To my surprise, the vet stated that he didn’t recommend shots every year; that the veterinary profession had come to realize that animals' immune systems retained immunity longer than had traditionally been thought.  What he recommended instead of a routine vaccination for our senior citizen, was a titer of the blood to determine the level of resistance the animal had to diseases.

A vaccine titer is a blood test that measures the antibody level a cat is carrying against a certain virus.

Not wanting to admit that I knew it had been at least five (probably more) years since QL last had her shots , I resigned myself to the expense of titering QL’s blood and then more than likely having to give her booster vaccinations anyway.
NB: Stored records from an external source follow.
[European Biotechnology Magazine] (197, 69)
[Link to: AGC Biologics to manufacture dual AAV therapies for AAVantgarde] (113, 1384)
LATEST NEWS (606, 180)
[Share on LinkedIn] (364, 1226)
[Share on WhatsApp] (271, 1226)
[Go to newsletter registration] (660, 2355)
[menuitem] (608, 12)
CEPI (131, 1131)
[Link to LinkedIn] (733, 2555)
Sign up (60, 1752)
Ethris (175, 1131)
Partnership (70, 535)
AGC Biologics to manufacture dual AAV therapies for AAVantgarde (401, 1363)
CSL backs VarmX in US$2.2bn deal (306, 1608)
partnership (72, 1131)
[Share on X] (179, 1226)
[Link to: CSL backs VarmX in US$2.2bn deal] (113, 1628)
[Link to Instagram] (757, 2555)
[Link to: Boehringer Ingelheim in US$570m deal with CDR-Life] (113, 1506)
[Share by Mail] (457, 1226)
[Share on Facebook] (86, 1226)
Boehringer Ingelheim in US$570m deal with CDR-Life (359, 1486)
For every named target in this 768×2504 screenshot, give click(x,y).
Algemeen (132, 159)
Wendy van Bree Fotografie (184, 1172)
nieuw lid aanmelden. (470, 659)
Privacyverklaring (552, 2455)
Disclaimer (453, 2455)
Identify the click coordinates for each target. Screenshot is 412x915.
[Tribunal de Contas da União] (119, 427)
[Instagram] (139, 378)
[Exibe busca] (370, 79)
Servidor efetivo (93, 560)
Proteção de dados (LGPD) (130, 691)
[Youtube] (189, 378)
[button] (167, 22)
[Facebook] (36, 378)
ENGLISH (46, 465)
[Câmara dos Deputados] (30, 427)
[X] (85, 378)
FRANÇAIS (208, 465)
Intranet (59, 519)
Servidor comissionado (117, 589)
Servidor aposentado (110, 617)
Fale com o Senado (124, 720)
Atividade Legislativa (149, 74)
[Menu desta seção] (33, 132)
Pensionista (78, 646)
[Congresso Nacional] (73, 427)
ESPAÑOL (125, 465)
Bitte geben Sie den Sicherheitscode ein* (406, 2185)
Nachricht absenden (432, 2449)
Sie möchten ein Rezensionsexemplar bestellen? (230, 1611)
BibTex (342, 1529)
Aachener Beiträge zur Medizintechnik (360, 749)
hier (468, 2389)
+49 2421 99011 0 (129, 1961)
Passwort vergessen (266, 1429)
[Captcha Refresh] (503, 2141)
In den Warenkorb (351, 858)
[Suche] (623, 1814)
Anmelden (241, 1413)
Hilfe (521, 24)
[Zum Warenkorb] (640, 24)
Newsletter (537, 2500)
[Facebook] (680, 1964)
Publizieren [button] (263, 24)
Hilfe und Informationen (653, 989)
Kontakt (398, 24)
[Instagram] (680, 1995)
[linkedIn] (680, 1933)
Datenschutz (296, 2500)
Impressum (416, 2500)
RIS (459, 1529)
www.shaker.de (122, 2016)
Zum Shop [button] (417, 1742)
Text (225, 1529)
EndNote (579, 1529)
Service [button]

Imagine my shock when the vet reported that her titer was fine and she needed no shots!

Fast forward to 2005, and once again QL needed to be boarded over the Thanksgiving holiday. 

Again, we have a titer performed.  Once again, her levels of immunity test sufficient - no immunizations required.   A minimum of five years and probably closer to ten have gone by since the kitty’s last shots, yet her resistance remains high!

I now feel sheepish that I thought my friend was somewhat paranoid when it came to immunizations; after all, we all accepted the “get your shots” philosophy as kids.  Yet, through titering, I have discovered that a cat that I know has gone years without any kind of immunization, still has blood levels showing immunity years after anyone would have thought it would last.

Kudos to Steve Goldberg, D.V.M. for recommending the titer rather than inoculation.

Moral of the Story:  If you re-think the traditional yearly booster theory, you can keep your cats healthy, avoid the risks associated with over-vaccinating, and save money at the same time! If your cats have had regular shots in the past, why not spare your kitty yearly boosters? Talk with your vet about titering before vaccinating if the circumstances are appropriate.